Work to do:
1. Please reproduce the climate cooperation passage between "For the six" and "pipeline. Stay tuned.", inclusive.
2. Turn the lines of the listing, from the line holding "Image resolution: width=629" through the end of the listing, into a JSON list of strings with one string per line and blank lines omitted.

In this experiment Jennifer Jacquet, an environmental economist, and Christoph Hauert, a mathematician at the University of British Columbia, have pitted  self-interest against collective gain in order to tease apart what induces and destroys cooperation on climate change.  We tend to think of climate change as a global issue that technology and science will solve. Think again. It’s just as much a question about human nature. Ergo, mitigating climate change may not lie in cutting edge biofuels. It may lie in our very nature. Just how to tease it out is what Jacquet is after:  “All the models will tell us cooperation is best but none of them tell us how to get there.” 

For the six undergrads in the black lab, it goes a bit like this. Each player is given a $20 “operating fund”; another $20 is placed in an “endowment” for them. In each round, players can anonymously donate some money from their “operating fund” to mitigate climate change. Over the course of ten rounds, if the sum total invested towards climate change by all the players reaches $60, then each player gets to cash out the remaining balance left in their “operating fund” in addition to the $20 endowment. If the sum total invested over the course of the game is under $60, then the $20 “endowment” is forfeit and players just got to cash out on the balance in their “operating” fund. So did the undergrads work together to save the planet? The results of the experiment are in the publishing pipeline. Stay tuned.

Text and item location listing:
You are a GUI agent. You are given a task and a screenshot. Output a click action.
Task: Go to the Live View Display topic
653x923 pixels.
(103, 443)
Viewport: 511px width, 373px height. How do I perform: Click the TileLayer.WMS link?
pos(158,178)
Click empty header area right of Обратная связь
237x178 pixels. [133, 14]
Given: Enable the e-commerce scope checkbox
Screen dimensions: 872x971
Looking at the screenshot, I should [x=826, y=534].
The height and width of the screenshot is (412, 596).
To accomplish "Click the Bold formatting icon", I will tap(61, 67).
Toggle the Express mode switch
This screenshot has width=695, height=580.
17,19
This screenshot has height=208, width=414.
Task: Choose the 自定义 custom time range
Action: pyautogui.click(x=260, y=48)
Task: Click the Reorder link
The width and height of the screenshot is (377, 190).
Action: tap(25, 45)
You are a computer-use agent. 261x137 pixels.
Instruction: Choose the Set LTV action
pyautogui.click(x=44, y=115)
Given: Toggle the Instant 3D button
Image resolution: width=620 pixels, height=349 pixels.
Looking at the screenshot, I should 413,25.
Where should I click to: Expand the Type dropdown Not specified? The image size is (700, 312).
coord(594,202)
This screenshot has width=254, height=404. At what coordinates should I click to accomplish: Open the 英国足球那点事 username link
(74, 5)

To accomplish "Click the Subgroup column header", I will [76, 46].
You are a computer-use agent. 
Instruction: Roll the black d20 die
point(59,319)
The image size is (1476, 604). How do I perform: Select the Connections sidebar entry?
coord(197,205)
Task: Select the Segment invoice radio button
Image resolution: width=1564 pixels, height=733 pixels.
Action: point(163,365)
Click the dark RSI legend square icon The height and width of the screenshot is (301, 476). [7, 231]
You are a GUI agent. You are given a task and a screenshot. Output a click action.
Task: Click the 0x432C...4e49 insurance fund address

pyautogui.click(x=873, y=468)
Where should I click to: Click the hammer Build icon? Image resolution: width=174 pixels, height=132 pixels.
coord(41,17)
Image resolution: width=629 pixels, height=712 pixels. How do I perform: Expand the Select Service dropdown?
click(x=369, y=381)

Task results:
1.
For the six undergrads in the black lab, it goes a bit like this. Each player is given a $20 “operating fund”; another $20 is placed in an “endowment” for them. In each round, players can anonymously donate some money from their “operating fund” to mitigate climate change. Over the course of ten rounds, if the sum total invested towards climate change by all the players reaches $60, then each player gets to cash out the remaining balance left in their “operating fund” in addition to the $20 endowment. If the sum total invested over the course of the game is under $60, then the $20 “endowment” is forfeit and players just got to cash out on the balance in their “operating” fund. So did the undergrads work together to save the planet? The results of the experiment are in the publishing pipeline. Stay tuned.

2.
[
  "Image resolution: width=629 pixels, height=712 pixels. How do I perform: Expand the Select Service dropdown?",
  "click(x=369, y=381)"
]